Furthermore, steps must be taken to prevent state fragility at an early stage, before a possible ‘breeding ground’ for terrorism might emerge. The Community will step up its assistance to support partner countries’ and regional organisations’ efforts to strengthen early warning systems, governance/institutional capacity building and promotion of human rights protection to enable them to engage effectively in a preventive approach. It will also improve its ability to recognize early signs of state fragility through improved joint analysis, joint monitoring and assessments of difficult, fragile and failing states with other donors[25]. This is an integral part of a comprehensive external action approach to security and development.

In the framework of the European Neighbourhood Policy (ENP), the EU action plans with the Mediterranean countries include a number of anti-radicalisation measures. Possible factors contributing to the radicalisation of populations have been addressed on numerous occasions, during bilateral and regional exchanges. This dialogue can be deepened in the framework of the institutions created by the Association Agreements with Mediterranean countries.

More widely, there is a need to better promote cross-cultural and inter-religious understanding between Europe and third countries, particularly those in which Islam is the predominant religion. Since terrorists often target also moderate Islam, it is important to reach out to moderate Islamic regimes and organisations in cooperating on anti-terrorism policies. In addition, supporting moderate Islamic groups and moderate Islamic thinking both at home and abroad can contribute to limiting support for extremism and therefore reduce the scope of terrorist recruitment.

The Commission is giving greater prominence to the need to fight racism and xenophobia in its cooperation with third countries in the field of human rights. This is reflected in the funding priorities established under the EU's European Initiative for Democracy and Human Rights[26], a thematic instrument complementary to the political dialogue and country strategies agreed with partner countries' governments. The EU could adopt the same approach in promoting the values on which it is based to other states without, however, imposing any of its own models on them.


The Commission is hereby providing its initial contribution to an EU strategy being developed in the area. It has explained how various EU policies could be channelled or made better use of, to help address the possible factors contributing to violent radicalisation. While aware of the long-term nature of this effort, and of the need for refining the approach as more knowledge on the subject is gained, the Commission is determined to complement and sustain the actions of the Member States, their regions and localities in trying to create an environment that is hostile towards violent radicalisation.
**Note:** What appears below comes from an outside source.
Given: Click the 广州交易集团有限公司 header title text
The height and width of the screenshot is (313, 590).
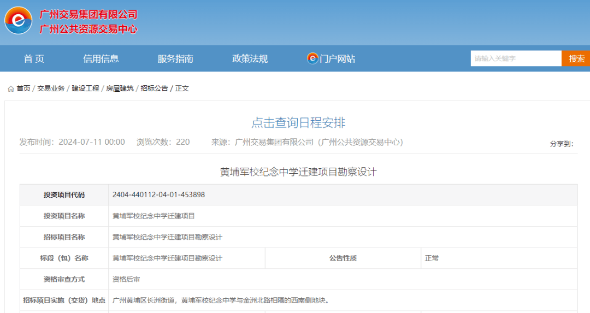Looking at the screenshot, I should tap(88, 14).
Violent Radicalisation is defined under section 1, above. In order to understand its historical and psychological roots one needs to look at a wide range of movements, organisations and struggles, with political, religious, national and ethnic motivations, or combinations of these. Radicalisation has become a particular area of focus due to its link with combating terrorism. Europe has a long experience of fighting terrorism. Examples such as the ETA, the IRA and the Brigate Rosse come to mind. Terrorists under many guises and invoking different ideologies and motives have claimed victims in many Member States. The ideologies and propaganda have varied and included extremism of different types – whether from the extreme left or right, anarchist and religious or in many cases nationalist. All these groups have tried to terrorise democratic societies to concede political transformations by non-democratic means. While they sometimes invoked aspirations shared by wider parts of the population, the use of terrorism has always been rejected both by societies as a whole and by the very groups whose interests the groups purportedly sought to promote.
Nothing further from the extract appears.